Furthermore, analyzing the prediction plots reveals that the AGWO-GPR estimates adhere more closely to the true SOH curve compared to the GWO-GPR estimates, especially during later cycles where capacity fade often becomes more non-linear. The confidence intervals provided by the GPR framework remained reasonable, offering valuable uncertainty quantification for the state of health of the lithium-ion battery. This aspect is crucial for risk-aware BMS strategies, such as derating power or scheduling maintenance.
In conclusion, my research successfully developed and validated an AGWO-GPR model for high-precision SOH estimation of lithium-ion batteries. By integrating an Adaptive Grey Wolf Optimizer to tune the hyperparameters of a Gaussian Process Regression model, the proposed method effectively addresses key limitations related to estimation accuracy. The adaptive non-linear convergence mechanism in AGWO enhances the optimization process, leading to a more robust and accurate data-driven model.

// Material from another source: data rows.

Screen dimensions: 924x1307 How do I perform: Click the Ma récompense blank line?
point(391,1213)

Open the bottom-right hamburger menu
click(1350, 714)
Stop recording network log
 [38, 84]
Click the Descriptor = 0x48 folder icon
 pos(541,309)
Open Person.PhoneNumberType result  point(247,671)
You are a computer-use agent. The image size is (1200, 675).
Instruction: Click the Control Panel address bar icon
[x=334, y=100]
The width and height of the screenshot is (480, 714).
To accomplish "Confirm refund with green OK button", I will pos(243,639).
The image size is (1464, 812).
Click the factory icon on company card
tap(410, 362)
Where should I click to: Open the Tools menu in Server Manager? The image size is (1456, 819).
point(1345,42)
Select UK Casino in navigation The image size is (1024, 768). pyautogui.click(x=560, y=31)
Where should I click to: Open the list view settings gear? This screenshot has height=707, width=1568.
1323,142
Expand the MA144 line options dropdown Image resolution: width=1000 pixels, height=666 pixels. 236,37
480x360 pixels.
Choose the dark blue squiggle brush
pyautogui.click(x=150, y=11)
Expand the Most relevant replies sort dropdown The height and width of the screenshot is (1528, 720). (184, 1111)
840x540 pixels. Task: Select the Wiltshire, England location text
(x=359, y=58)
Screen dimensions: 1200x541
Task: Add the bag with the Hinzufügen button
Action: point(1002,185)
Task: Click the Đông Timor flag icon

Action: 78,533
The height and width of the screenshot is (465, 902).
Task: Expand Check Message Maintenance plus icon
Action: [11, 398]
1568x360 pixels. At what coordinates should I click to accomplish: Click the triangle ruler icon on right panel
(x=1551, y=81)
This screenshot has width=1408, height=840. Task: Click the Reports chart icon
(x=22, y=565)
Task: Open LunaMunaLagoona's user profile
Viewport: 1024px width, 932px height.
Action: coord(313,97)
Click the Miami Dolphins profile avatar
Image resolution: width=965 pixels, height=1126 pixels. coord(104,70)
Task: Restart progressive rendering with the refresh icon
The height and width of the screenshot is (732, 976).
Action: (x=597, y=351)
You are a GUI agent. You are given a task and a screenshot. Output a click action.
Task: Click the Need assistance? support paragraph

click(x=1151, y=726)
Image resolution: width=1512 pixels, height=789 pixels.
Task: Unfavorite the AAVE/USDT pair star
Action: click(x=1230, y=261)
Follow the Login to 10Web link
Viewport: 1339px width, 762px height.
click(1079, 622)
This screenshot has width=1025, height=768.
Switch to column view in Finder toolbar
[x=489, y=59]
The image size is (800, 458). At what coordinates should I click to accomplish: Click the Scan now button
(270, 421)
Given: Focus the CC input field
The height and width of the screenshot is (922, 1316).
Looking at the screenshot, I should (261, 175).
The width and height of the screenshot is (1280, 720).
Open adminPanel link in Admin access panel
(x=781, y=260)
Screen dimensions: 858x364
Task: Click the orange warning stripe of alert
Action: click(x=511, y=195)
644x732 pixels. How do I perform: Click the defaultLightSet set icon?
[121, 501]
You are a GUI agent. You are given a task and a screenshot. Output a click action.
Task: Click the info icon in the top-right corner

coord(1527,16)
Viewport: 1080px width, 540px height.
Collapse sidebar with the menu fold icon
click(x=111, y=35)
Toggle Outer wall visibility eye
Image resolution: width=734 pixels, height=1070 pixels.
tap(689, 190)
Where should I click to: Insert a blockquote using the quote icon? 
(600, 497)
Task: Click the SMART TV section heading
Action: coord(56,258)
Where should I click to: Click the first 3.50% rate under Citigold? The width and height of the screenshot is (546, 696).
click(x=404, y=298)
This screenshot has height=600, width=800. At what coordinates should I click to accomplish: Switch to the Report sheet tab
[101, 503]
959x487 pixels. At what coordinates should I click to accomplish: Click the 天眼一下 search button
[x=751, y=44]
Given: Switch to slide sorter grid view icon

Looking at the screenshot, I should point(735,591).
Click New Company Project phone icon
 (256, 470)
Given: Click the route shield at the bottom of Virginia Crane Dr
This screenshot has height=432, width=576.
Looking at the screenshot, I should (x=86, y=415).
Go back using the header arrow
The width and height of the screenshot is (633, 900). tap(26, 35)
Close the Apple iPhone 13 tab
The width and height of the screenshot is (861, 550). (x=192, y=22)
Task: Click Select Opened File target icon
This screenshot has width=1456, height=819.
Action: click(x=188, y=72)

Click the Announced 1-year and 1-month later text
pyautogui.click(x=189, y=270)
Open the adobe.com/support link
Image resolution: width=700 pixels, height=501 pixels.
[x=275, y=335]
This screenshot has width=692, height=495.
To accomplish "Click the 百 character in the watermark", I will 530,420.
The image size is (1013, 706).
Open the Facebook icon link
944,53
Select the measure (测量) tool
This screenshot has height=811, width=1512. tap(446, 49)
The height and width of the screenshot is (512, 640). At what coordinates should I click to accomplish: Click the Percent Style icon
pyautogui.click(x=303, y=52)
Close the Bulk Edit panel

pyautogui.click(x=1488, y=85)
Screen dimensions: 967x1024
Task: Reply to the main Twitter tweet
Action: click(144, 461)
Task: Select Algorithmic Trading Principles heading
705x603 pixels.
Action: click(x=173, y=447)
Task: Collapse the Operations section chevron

The experimental results on a standard dataset confirm that the AGWO-GPR model outperforms its non-adaptive counterpart, achieving lower error metrics and a higher correlation with the true state of health. This work contributes to the advancement of intelligent battery management systems, providing a reliable tool for predicting the remaining useful life of lithium-ion batteries, which is fundamental for optimizing the performance, safety, and economic value of electric vehicles and grid-scale energy storage systems. Future work will focus on validating the model’s generalizability across diverse lithium-ion battery chemistries, formats, and real-world driving cycles, and exploring online learning techniques to allow the model to adapt to individual battery aging characteristics.